Ultrasonic Wet-Precipitation of Prussian Blue Nanocubes

Prussian Blue or iron hexacyanoferrate is a nano-structured metal organic framework (MOF), that is used in sodium‐ion battery manufacturing, biomedicine, inks and electronics. Ultrasonic wet-chemical synthesis is efficient, reliable and rapid pathway to produce Prussian Blue nanocubes and Prussian blue analogues such as copper hexacyanoferrate and nickel hexacyanoferrate. Ultrasonically precipitated Prussian Blue nanoparticles are characterised by narrow particle size distribution, mono-dispersity and high functionality.

Prussian Blue and Hexacyanoferrate Analogues

Prussian Blue or iron hexacyanoferrates are widely used as as a functional material to design electrochemical applications and to manufacture chemical sensors, electrochromic displays, inks and coatings, batteries (sodium‐ion batteries), capacitors and supercapacitors, cation storage materials such as for H+ or Cs+, catalysts, theranostics and others.
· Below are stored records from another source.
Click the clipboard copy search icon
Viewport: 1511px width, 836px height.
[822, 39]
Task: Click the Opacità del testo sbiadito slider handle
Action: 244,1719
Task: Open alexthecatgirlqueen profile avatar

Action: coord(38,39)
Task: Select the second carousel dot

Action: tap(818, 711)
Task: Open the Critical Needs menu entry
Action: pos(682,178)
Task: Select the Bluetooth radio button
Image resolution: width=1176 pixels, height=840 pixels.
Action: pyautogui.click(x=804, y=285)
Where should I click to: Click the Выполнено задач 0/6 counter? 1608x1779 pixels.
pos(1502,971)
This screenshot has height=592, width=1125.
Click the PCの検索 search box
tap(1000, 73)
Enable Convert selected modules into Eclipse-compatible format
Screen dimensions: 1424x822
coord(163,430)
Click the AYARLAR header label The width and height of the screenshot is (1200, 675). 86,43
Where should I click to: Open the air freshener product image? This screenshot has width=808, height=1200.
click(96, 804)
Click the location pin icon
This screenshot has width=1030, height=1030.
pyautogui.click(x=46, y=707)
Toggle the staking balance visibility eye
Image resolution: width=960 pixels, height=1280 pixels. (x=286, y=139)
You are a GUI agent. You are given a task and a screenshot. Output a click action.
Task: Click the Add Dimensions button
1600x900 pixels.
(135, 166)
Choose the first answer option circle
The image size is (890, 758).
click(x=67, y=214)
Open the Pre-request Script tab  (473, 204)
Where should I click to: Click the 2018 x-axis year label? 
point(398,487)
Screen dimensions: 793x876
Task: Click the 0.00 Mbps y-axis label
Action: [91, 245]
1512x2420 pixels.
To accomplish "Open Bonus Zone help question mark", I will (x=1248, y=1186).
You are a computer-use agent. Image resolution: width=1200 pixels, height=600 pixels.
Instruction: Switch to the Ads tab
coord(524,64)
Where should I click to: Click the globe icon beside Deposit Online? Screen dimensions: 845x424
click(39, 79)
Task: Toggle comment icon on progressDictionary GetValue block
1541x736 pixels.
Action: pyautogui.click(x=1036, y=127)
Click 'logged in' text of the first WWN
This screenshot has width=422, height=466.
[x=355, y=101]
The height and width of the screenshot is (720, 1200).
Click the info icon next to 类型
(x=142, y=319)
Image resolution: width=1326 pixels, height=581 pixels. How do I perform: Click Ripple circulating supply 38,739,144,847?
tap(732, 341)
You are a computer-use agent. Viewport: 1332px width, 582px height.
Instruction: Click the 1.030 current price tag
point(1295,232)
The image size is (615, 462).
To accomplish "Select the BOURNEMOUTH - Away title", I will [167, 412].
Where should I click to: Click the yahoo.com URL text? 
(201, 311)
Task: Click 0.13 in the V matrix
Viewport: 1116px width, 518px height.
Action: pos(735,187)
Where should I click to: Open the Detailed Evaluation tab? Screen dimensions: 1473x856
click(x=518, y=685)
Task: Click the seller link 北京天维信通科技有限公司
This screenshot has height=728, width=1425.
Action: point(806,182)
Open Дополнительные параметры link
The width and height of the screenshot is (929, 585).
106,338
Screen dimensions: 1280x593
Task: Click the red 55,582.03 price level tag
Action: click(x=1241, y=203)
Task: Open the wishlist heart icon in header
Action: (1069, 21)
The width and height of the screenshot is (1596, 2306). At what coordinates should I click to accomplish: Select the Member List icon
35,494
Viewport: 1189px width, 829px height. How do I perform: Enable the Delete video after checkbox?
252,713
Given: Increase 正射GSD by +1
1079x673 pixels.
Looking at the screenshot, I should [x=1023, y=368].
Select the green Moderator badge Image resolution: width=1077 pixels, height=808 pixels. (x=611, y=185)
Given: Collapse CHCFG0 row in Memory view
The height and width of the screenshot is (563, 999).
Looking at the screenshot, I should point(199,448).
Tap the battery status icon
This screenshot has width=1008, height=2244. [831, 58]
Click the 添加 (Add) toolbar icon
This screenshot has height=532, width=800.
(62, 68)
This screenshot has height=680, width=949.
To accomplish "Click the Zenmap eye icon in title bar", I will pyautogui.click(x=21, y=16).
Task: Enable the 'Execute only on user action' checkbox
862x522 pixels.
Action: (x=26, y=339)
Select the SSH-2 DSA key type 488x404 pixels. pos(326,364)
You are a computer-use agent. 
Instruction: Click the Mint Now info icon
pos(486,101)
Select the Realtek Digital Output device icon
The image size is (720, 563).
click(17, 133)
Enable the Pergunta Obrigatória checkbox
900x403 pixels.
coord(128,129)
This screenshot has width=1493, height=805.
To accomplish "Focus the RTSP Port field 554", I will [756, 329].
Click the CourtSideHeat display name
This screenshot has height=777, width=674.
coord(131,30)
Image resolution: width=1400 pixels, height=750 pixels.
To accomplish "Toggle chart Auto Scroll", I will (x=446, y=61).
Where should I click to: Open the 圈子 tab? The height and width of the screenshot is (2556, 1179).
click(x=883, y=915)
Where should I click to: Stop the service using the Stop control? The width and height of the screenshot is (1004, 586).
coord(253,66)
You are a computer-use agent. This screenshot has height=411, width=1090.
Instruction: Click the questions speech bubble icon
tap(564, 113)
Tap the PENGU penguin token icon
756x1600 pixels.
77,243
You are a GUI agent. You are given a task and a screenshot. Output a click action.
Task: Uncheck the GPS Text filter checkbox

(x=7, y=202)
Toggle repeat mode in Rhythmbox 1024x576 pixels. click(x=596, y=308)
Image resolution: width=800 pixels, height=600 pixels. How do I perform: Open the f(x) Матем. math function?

Due to its good redox activity and high electrochemical stability, Prussian Blue is a metal-organic framework (MOF) structure that is used widely for electrode modification.
Besides various other applications, Prussian Blue and its analogues copper hexacyanoferrate and nickel hexacyanoferrate are used as colour inks of blue, red and yellow colour, respectively.
A huge advantage of Prussian Blue nanoparticles is their safety. Prussian Blue nanoparticles are fully biodegradable, biocompatible, and approved by FDA for medical applications.

Sonochemical Synthesis of Prussian Blue Nanocubes

The synthesis of Prussian Blue / hexacyanoferrite nanoparticles is reaction of heterogeneous wet-chemical precipitation. In order to obtain nanoparticles with a narrow particle size distribution and monodispersity, a reliable precipitation route is required. Ultrasonic precicipitation is well known for the reliable, efficient and simple synthesis of high-quality nanoparticles and pigments such as magnetite, zinc molybdate, zinc phosphomolybdate, various core-shell nanoparticles etc.

Wet-Chemical Synthesis Routes for Prussian Blue Nanoparticles

The sonochemical route of Prussian Blue nanoparticle synthesis is efficient, facile, rapid and environmental-friendly. Ultrasonic precipitation yields in high-quality Prussian Blue nanocubes, which are characterised by uniform small size (approx. 5nm), narrow size distribution, and monodispersity.
Prussian Blue nanoparticles can be synthesized via various precipitation routes with or without polymeric stabilisers.
Avoiding the use of a stabilizing polymer, Prussian Blue nanocubes can be precipitated simply by ultrasonically mixing FeCl₃ and K₃[Fe(CN)₆] in presence of H₂O₂.
The use of sonochemistry in this kind of synthesis helped obtaining smaller nanoparticles (i.e., 5 nm in size instead of a size of ≈50 nm obtained without sonication). (Dacarro et al. 2018)

Case Studies of Ultrasonic Prussian Blue Synthesis

Generally, Prussian blue Nanoparticles are synthesized by employing ultrasonication method.
In this technique, 0.05 M solution of K₄[Fe(CN)₆] is added to 100 ml of hydrochloric acid solution of (0.1 mol/L). The resulting K₄[Fe(CN)₆] aqueous solution is kept at 40ºC for 5 h whilst sonicating the solution and then allowed to cool at room temperature. The obtained blue product is filtered and washed repeatedly with distilled water and absolute ethanol and finally dried in a vacuum oven at 25ºC for 12 h.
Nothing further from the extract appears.